• [PASSAGE SHOWN]:
Archtober Building of the Day #20
The Metropolitan Museum of Art David H. Koch Plaza
1000 5th Avenue
OLIN

Do you know the difference between hedging your trees and pollarding them? Thanks to the enlightenment provided by our tour guides from OLIN’s design team, Partner Dennis McGlade and Associate Scott Dismukes, those who attended yesterday’s Archtober tour do now. The London Plane trees in the bosques adjacent to the ground level entrances at the Metropolitan Museum of Art will be pollarded—trimmed each winter to the same height.  The Little Leaf Lindens, which form the two flanking rows of sidewalk trees will pruned annually to form aerial hedges, thus distinguishing them from the fluffy naturals of Central Park.

(Eve Dilworth Rosen)

As a long-time resident of the Upper East Side neighborhood, I commend the Met, and its landscape architects at OLIN for creating a new welcoming public space—the newly opened David H. Koch Plaza—in place of the arid old pair of linear fountains that had occupied the front of the museum since 1970. (Roche Dinkeloo—they enlarged the steps, too, which we all agree are fantastic.)  Filled with great insights from schemes of the past, OLIN’s meticulously detailed design of Canadian Autumn brown granite, old fave Deer Isle granite, and Nordic Café in the fountain is a symphony of paving patterns, each with a functional designation. There’s even a rumble strip to foil the skateboarders.

(Eve Dilworth Rosen)

• [ACTIONS TO TAKE]:
- 1) Put this sentence from the post about the Met's new plaza into Spanish: "Do you know the difference between hedging your trees and pollarding them?"
- 2) Repeat a stretch of the post about the Met's new plaza word for word. Begin at the words "Archtober Building of" and stop after "of Central Park.".
The rows after this point have no connection to the post.

• [SUPPLIED RECORDS]:
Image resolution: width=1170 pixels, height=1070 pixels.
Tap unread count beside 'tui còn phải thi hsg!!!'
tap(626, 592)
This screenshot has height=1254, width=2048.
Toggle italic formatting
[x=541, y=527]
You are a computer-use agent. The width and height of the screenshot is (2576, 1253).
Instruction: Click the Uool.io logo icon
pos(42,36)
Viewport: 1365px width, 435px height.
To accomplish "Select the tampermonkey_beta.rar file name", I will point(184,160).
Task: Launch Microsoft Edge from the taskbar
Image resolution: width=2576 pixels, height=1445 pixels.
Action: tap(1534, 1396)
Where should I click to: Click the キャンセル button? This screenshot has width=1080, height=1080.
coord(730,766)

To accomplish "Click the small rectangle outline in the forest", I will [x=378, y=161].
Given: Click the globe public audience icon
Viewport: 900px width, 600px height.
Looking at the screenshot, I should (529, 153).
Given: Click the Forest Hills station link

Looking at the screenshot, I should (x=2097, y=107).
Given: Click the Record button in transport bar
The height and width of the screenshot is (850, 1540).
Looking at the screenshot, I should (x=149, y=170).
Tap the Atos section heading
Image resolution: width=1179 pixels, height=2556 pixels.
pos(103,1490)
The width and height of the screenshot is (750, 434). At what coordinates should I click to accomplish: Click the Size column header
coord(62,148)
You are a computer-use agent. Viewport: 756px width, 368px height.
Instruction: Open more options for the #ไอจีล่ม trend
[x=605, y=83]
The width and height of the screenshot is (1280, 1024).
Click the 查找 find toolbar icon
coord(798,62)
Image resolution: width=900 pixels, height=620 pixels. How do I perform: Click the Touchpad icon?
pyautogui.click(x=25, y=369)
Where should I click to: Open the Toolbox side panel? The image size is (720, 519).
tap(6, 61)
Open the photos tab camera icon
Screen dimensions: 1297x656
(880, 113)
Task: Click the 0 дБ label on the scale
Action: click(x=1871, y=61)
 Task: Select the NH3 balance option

• [SOLUTION LIST]:
- 1) ¿Sabe usted la diferencia entre podar sus árboles en forma de seto y desmocharlos?

- 2)
Archtober Building of the Day #20
The Metropolitan Museum of Art David H. Koch Plaza
1000 5th Avenue
OLIN

Do you know the difference between hedging your trees and pollarding them? Thanks to the enlightenment provided by our tour guides from OLIN’s design team, Partner Dennis McGlade and Associate Scott Dismukes, those who attended yesterday’s Archtober tour do now. The London Plane trees in the bosques adjacent to the ground level entrances at the Metropolitan Museum of Art will be pollarded—trimmed each winter to the same height.  The Little Leaf Lindens, which form the two flanking rows of sidewalk trees will pruned annually to form aerial hedges, thus distinguishing them from the fluffy naturals of Central Park.